This distinction I make between philosophy and critical sociology is crucial for understanding the distinction Marx makes between a transformative ‘science’ of society and metaphysics/ideology produced by philosophers (see The German Ideology).

In my work a critique of ideology provides the central principle through which I inquire into the rise of social phenomena and their experience by individuals. The notion of ‘the social’ involves an interconstitutive relationship between lived social relations and forms of consciousness centered mainly on relations of power and oppression, which provide for the rise of property and concomitant relations of propriety or morality. The feminist anti-racist critique that I provide is at its basic level a critique of ideology. You are right to point out the distinction I make between ideology and different forms of thought, such as use of concepts and categories, empirical research, etc., which are not always already ideological in nature.

As Marx says, practical consciousness, empirical consciousness, scientific social analysis and production of ideology are not to be confused with each other. Though they are permeable forms of thought with possibilities of influence from each other, their distinctions/specificities must be maintained. Thus all ideology is a form of thought, but not all forms of thought are ideological. This is the point missed by Louis Althusser in his article on ideological apparatuses of the state,[5] and it continues to bedevil much critical social analysis of our time. Furthermore, my use of the notion ‘social’ is a materialist version, with all the contradictions, complexities and dynamism involved in all modes of production and their social formations and cultures. This is an attempt to eschew the use of the philosophical notion of ‘totality’ put forward by Lukaśc, Frederick Jameson and others. My interest is on an internal set of relations necessary for pressing on with a revolutionary project rather than a seamless, unbroken circle or totality. The social, therefore, is constantly changing constitutive relations between different social moments, such as social, economic, cultural and so on. Seen from this point of view, capital is an evolving and fracturing social reality, and cannot be understood as being wholly determined by one of its moments, such as the economic.

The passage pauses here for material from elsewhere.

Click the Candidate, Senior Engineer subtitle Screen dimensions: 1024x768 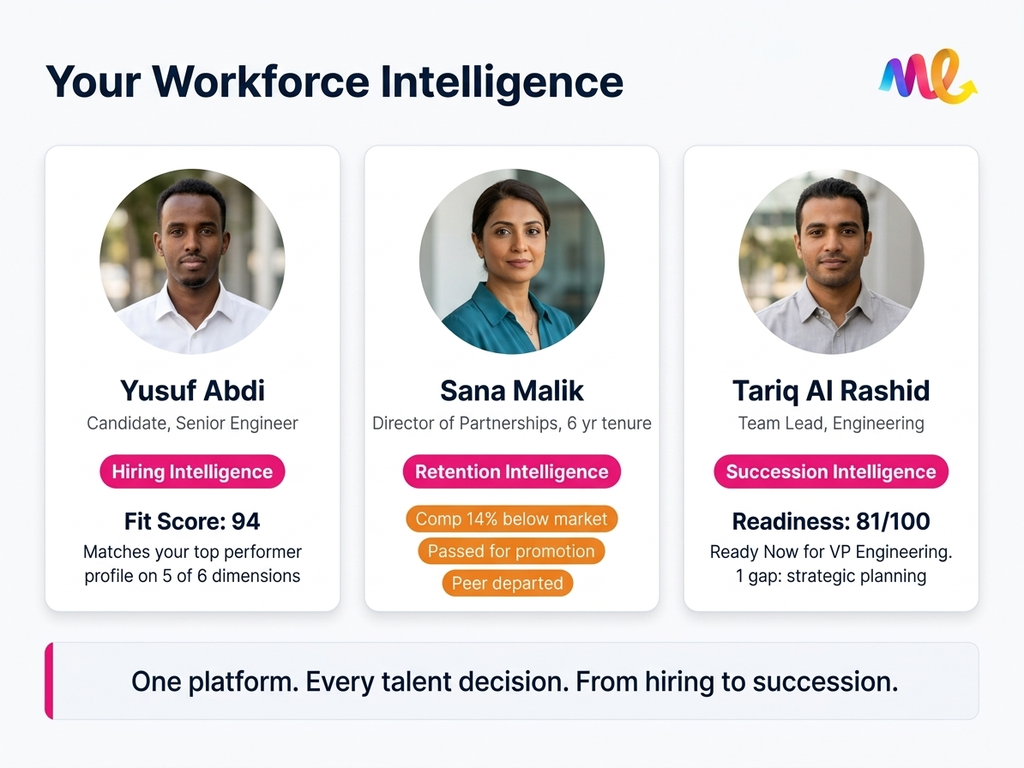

The issues you raise regarding subjective and objective forms of knowledge need to be further scrutinized. When a piece of knowledge is seen as starting from any situated locale, in an individually inhabited social space, the endpoint of that knowledge production is not that of another contiguous, restricted knowledge space. Situated knowledge signifies a connection between local and extra-local possible spaces of knowledge. To give an example, a racist slur is both a concrete immediate phenomenon and one that needs to be traced back to historical and current social relations and cultural practices. Thus a political movement such as Black Lives Matter, arising out of racist police killing of African Americans in the U.S., has to be referred back to the days of slavery as well as systemic and social racism that mark the lives of African Americans today. This is what I mean by situating knowledge, not simply a narrow particular standpoint of an individual unregistered in any social map. This knowledge is not ‘subjective’ in the sense of being an immediate state of feeling, a kind of opinion, as held by one isolated individual or a restricted social group. If it is so, then it is an experience that itself needs to be understood through a historical, sociological analysis. This analysis is not a matter of opinion, a random set of claims, but rather a method of inquiry that breaks up the unity and immediacy of that experience, for example of racism, sexism or homophobia, into a social inquiry of socio-economic organization and relations and historical-cultural setting. This form of ‘objectivity’ makes a truth claim regarding what is actually happening (Smith) and permits no relativism regarding the reality we inhabit. Racist patriarchal capitalism can thus be shown as actually existing, rather than as my personal opinion that it does so. The kind of partisanship that this knowledge holds is not a subjective one but a social one based on the unequal relations of power and property that we seek to understand.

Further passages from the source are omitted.